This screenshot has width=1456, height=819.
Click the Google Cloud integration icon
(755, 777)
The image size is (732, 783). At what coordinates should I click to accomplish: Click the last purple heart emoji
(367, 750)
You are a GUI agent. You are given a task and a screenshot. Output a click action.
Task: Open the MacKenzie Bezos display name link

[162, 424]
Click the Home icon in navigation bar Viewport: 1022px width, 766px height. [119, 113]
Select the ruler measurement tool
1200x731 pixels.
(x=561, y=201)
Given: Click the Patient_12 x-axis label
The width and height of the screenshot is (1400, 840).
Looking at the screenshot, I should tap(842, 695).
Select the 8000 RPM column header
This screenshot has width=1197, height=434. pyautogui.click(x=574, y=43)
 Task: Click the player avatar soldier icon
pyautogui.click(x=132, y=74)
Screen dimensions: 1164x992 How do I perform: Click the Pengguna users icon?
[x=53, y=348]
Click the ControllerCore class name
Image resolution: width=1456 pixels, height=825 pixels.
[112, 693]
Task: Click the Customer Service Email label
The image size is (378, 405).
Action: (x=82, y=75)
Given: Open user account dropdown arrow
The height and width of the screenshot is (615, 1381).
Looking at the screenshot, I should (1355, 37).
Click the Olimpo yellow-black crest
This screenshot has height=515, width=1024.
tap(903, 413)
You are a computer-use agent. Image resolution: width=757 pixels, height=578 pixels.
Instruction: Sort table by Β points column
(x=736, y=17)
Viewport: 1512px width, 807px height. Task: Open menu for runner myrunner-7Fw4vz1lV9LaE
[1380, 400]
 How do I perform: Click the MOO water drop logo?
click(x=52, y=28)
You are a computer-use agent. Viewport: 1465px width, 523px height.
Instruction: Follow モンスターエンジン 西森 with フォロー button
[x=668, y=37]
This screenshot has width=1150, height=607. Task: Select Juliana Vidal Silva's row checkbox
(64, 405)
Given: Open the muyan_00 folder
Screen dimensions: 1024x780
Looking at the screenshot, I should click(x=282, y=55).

◆ Goal of the exercise
Restate each entry above word for word.

◆ Task answer
This screenshot has width=1456, height=819.
Click the Google Cloud integration icon
(755, 777)
The image size is (732, 783). At what coordinates should I click to accomplish: Click the last purple heart emoji
(367, 750)
You are a GUI agent. You are given a task and a screenshot. Output a click action.
Task: Open the MacKenzie Bezos display name link

[162, 424]
Click the Home icon in navigation bar Viewport: 1022px width, 766px height. [119, 113]
Select the ruler measurement tool
1200x731 pixels.
(x=561, y=201)
Given: Click the Patient_12 x-axis label
The width and height of the screenshot is (1400, 840).
Looking at the screenshot, I should tap(842, 695).
Select the 8000 RPM column header
This screenshot has width=1197, height=434. pyautogui.click(x=574, y=43)
 Task: Click the player avatar soldier icon
pyautogui.click(x=132, y=74)
Screen dimensions: 1164x992 How do I perform: Click the Pengguna users icon?
[x=53, y=348]
Click the ControllerCore class name
Image resolution: width=1456 pixels, height=825 pixels.
[112, 693]
Task: Click the Customer Service Email label
The image size is (378, 405).
Action: (x=82, y=75)
Given: Open user account dropdown arrow
The height and width of the screenshot is (615, 1381).
Looking at the screenshot, I should (1355, 37).
Click the Olimpo yellow-black crest
This screenshot has height=515, width=1024.
tap(903, 413)
You are a computer-use agent. Image resolution: width=757 pixels, height=578 pixels.
Instruction: Sort table by Β points column
(x=736, y=17)
Viewport: 1512px width, 807px height. Task: Open menu for runner myrunner-7Fw4vz1lV9LaE
[1380, 400]
 How do I perform: Click the MOO water drop logo?
click(x=52, y=28)
You are a computer-use agent. Viewport: 1465px width, 523px height.
Instruction: Follow モンスターエンジン 西森 with フォロー button
[x=668, y=37]
This screenshot has width=1150, height=607. Task: Select Juliana Vidal Silva's row checkbox
(64, 405)
Given: Open the muyan_00 folder
Screen dimensions: 1024x780
Looking at the screenshot, I should click(x=282, y=55).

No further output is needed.